Prices were also pressured by concerns that the shutdown in China due to a new wave of Covid-19 would slow the recovery of oil demand.
Brent crude futures fell 49 cents, or 0.5 percent, to settle at $100.58 a barrel, while US West Texas Intermediate crude fell 20 cents, or 0.6 percent, to settle at $96.03 a barrel. In the previous session, both benchmarks fell more than five percent to their lowest closing levels since March 16.

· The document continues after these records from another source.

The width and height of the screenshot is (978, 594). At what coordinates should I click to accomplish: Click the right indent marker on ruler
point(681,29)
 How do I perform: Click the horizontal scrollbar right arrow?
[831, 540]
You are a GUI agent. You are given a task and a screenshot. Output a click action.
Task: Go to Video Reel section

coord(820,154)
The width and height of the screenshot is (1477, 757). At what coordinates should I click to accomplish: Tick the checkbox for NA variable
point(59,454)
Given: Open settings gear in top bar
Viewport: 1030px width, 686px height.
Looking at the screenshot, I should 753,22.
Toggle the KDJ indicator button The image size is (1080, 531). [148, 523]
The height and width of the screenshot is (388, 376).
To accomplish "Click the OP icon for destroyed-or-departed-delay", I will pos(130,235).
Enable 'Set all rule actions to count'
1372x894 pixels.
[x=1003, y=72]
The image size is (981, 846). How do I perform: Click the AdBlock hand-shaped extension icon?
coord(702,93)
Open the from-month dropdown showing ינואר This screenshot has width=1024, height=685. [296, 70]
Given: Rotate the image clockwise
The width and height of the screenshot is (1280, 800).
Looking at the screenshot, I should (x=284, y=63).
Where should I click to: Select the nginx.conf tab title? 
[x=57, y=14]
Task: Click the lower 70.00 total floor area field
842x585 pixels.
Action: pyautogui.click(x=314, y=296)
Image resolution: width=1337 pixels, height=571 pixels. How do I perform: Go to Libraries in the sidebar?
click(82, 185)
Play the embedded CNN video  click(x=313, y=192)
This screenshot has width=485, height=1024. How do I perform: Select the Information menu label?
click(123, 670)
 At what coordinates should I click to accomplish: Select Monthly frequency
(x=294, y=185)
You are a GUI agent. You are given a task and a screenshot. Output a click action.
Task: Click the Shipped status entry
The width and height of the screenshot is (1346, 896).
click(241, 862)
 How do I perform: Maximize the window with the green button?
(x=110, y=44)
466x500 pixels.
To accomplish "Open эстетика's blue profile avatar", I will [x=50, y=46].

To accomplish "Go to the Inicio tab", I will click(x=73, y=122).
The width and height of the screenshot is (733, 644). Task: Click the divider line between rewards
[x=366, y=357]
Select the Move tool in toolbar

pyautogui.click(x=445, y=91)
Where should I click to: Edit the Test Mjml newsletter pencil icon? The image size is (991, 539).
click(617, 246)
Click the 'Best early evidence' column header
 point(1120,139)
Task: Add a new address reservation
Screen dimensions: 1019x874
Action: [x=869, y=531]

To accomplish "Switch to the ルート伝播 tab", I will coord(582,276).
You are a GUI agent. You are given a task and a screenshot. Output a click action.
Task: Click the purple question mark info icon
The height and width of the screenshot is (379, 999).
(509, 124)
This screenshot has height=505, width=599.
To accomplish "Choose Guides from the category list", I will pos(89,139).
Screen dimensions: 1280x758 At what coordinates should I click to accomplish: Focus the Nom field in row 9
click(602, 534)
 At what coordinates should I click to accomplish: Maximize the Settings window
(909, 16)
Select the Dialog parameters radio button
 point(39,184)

EU foreign policy chief Josep Borrell told a NATO meeting that new measures taken by the bloc, including a ban on Russian coal, might be passed on Friday, and that the bloc would discuss an oil embargo next time. In China, the virus outbreak has led to widespread lockdowns in Shanghai, its most populous city.
Meanwhile, member states of the International Energy Agency agreed on Wednesday to withdraw 60 million barrels, on top of the 180 million that the United States announced last week to help lower fuel prices. Which brings the total to 240 million barrels.
Oil futures fell sharply, on Wednesday, and the pace of sales in the oil market accelerated near the closure, which prompted the global benchmark Brent and the US West Texas Intermediate to record their lowest closing levels since March 16. Brent contracts settled at $101.07 a barrel, down $5.57, or 5.2 percent.
US crude contracts closed down $5.73, or 5.6 percent, to $96.23 a barrel.
This is the second time that the International Energy Agency has released oil from reserves this year and has effectively boosted global supply by regarding 2 million barrels per day for at least the next two months as the world tries to cope with the potential loss of Russian oil. The group collectively has regarding 1.5 billion barrels in strategic reserves.
On the other hand, the minutes of the latest Federal Reserve meeting showed that the US central bank had intended to raise interest rates by 50 basis points in most of its recent meetings, but chose a smaller increase due to the war in Ukraine.
The minutes of the meeting indicated a hawkish approach by the Fed while trying to curb inflation, which gave a boost to the US dollar. Oil prices often move in the opposite direction to the dollar because most oil deals are made in the green currency.
The oil market was also negatively affected by an increase of 2.4 million barrels in US crude stocks last week, while analysts had expected a decrease. US oil production also rose, recording 11.8 million barrels per day, the highest since late 2021 and is expected to continue to rise.
The United States also released regarding four million barrels of strategic reserves in the past week.